Mumbai’s Maratha Mandir, now synonymous with DDLJ, is many things to many people. It is a place where young couples profess their love to each other, and return when they get married. A habit for a 60-year-old Parsi woman, who attended the show every day for three years and then stopped coming towards the end of 2013. Maratha Mandir does its bit to give it back to the fans. The sex workers of the neighbouring red-light area at Kamathipura and eunuchs are allowed to get tickets without waiting in queues. “They would be teased and there would be fights. We decided to make it a rule 15 years ago,” Desai says.
The magic formula, however, is the pricing. After the initial run when it ran all four shows through the day, DDLJ has been playing here at the 11.30 am show everyday. For a well-maintained cinema house, the tickets are available at Rs 15 for the rear stall and Rs 17 for balcony. “Where else in Mumbai would you get to watch a movie at this rate in an air-conditioned theatre?” says Arun Kumar, who works for a catering service and has watched the film here 70 times over 10 years. “If the same film was playing in multiplexes, tickets would cost at least Rs 150,” says Desai. If the turnout is poor on weekdays, weekends and holidays are usually houseful.
Walking into the theatre — with its old-fashioned decor of winding marble staircase, burma teak cabinets with golden trophies and posters — to catch DDLJ in the darkened hall is like taking a wondrous trip to another India. A large section of its audience comes for this experience.

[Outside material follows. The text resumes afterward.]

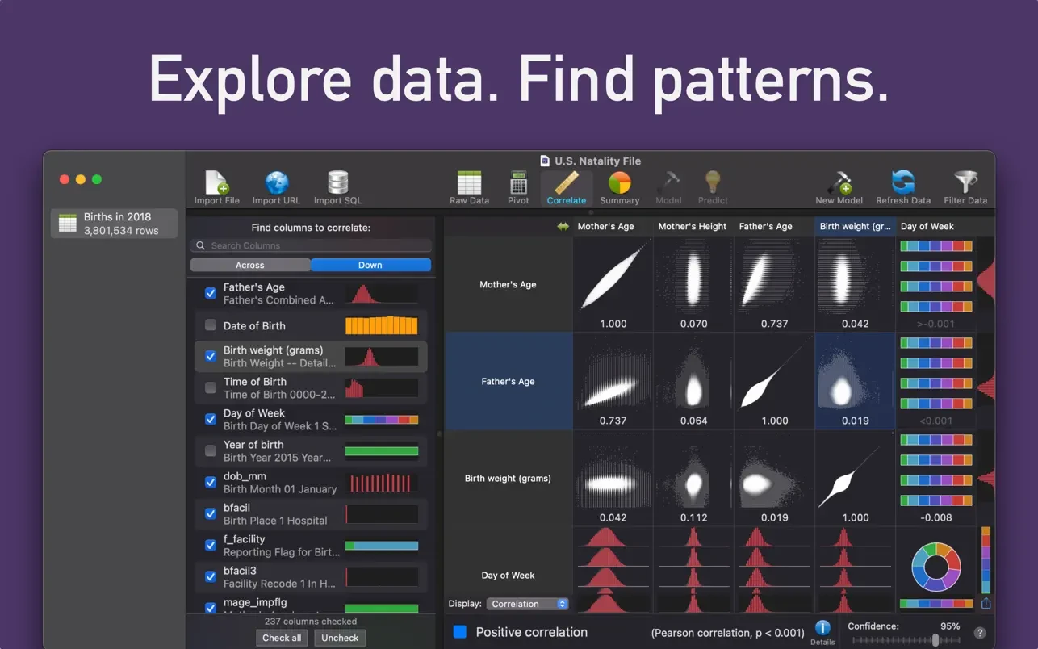Click the Search Columns field
Image resolution: width=1038 pixels, height=649 pixels.
[x=311, y=245]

“They don’t make films like this anymore. It has a certain kind of purity that today’s movies don’t have,” says Mohammed Syed, a car dealer who makes trips to Maratha Mandir thrice a year. The movie’s theme — generation gap — still resonates with many.
Maratha Mandir, located opposite Mumbai Central railway station and a stone’s throw from State Transport Depot, attracts many tourists. “About 40 per cent of the audience is from other states, like Gujarat or Delhi,” says Desai. “For many, who have a few hours to spare before they board a bus or train, spending Rs 15 in an AC hall and watching the film is a better deal than going to a hotel.”
In its 19 years, there have been times of crisis — the lull during the Ramzan as a substantial section of the audience is from the Muslim community — when they have thought of pulling the movie off the theatre. Every good thing must come to an end, and Desai knows it. He says they will arrive at a decision around December 12. “We’ll wait till YRF approaches us. But we want to do something grand and memorable,” he says. Till then, the show must go on.